Introduction

Construction industry is growing at a greater speed and they use natural resources extensively. The current focus of policy planners is to increase the use of environmentally renewable concrete and makes it lighter, stronger and durable. The new development in material is directed towards using industrial waste. Oil palm shell, a by-product from palm oil industry, is widely available in the southern part of India. These shells are lightweight and have similar mechanical properties of aggregates used in concrete. Basic physical and chemical properties of OPS are not good enough to be used directly in making structural concrete and hence need improvement in certain properties of material. Structural lightweight concrete (SLC) has normal air dry density in the range of 1440–1840 kg/m3as per the ASTM 567-A Standard Test Method for determining the Density of SLC. Concrete with low density can be achieved by natural and industrial wastes like pumice, scoria, oil palm shells, etc. Density of concrete made with these waste products and natural materials are in the range of 1200–1900 kg/m3 (Teo et al. 2007). Density of SLC is lighter than normal weight concrete (NWC) by about 25–35%.
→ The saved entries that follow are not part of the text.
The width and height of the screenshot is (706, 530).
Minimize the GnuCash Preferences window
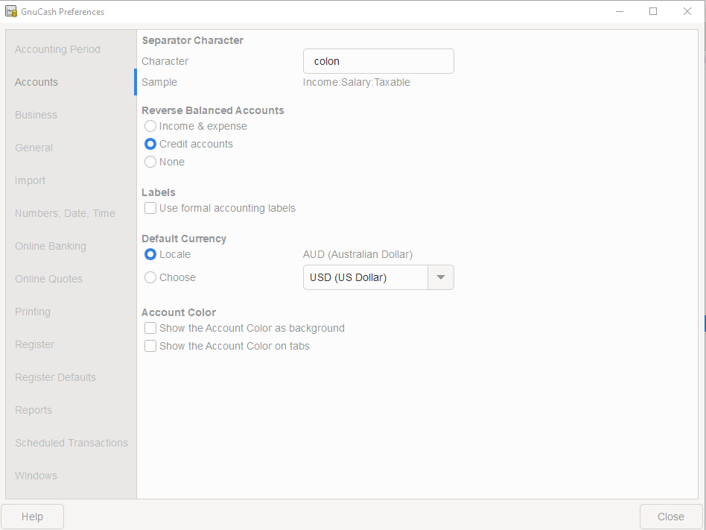tap(620, 12)
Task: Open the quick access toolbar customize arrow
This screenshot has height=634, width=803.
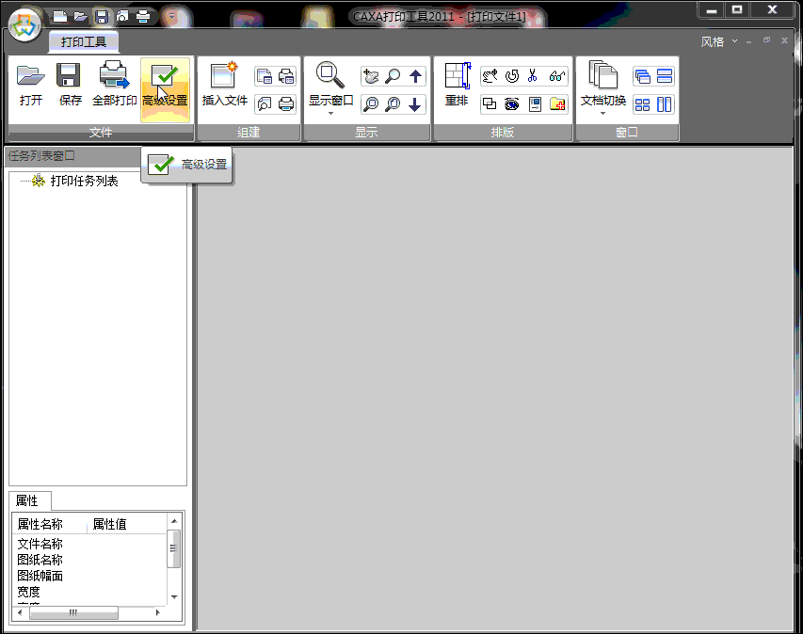Action: point(170,16)
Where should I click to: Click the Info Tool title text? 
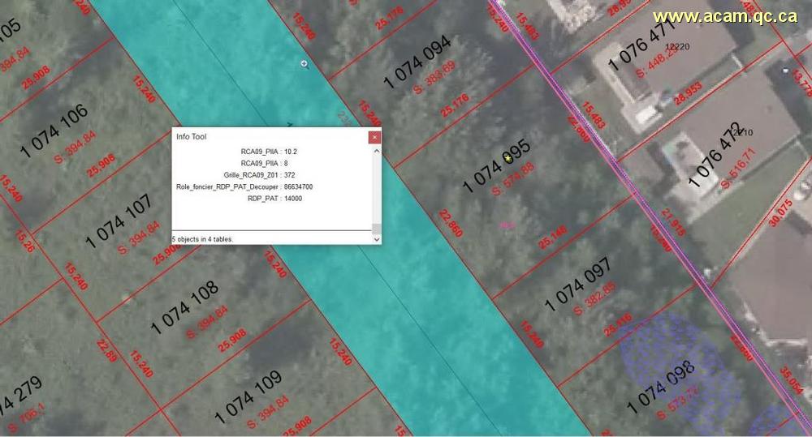[x=191, y=136]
Processing of palm oil from palm oil fruit is made in four stages, i.e. sterilization, separation, pressing, depericarping, separation of kernel and shell, and clarification. In the processing stage, shells are the waste product and they are dumped as waste. Normally, the colour of shell is dark grey to black. The concrete made with this oil palm shell looks black after crushing of concrete. These shells are left under environment without any care or protection. Usage of this industrial waste in the concrete had to be investigated. These shells which can be replaced as the aggregate in concrete show huge improvement on mechanical and physical properties.

Although the LWC aggregate properties will affect the compressive strength and durability properties, the nature of constituent material matrix plays a greater influence. Fine aggregates used in matrix should have fine enough particles to maintain the cohesiveness of the concrete mixture. Mix designs for SLC have been under development for many decades to get the optimum strength and to make the concrete durable. SLC has been in use in Malaysia to build sustainable environmentally structures among developing countries (Uemura et al. 2012). They use some of the agricultural wastes and industrial by-products to make the concrete lightweight and to make the construction environmental friendly. In tropical regions, OPS is widely used and are widely available. OPS is agriculture waste from the oil palm industries throughout the world. Their by-products are oil palm shell (OPS) and palm kernel shell (PKS). Research on OPS for SLC was started in the year 1985 by Salam and Abdullah in Malaysia (Teo et al. 2006). Malaysia, Nigeria, Indonesia and many other countries have established oil palm industries. 57.8% of the total supply of palm oil in the world is produced and exported to different countries by Malaysia (Teo et al. 2006). In Malaysia and Nigeria, it was estimated that over 4 and 1.5 million tons, respectively, of OPS solid waste are produced annually.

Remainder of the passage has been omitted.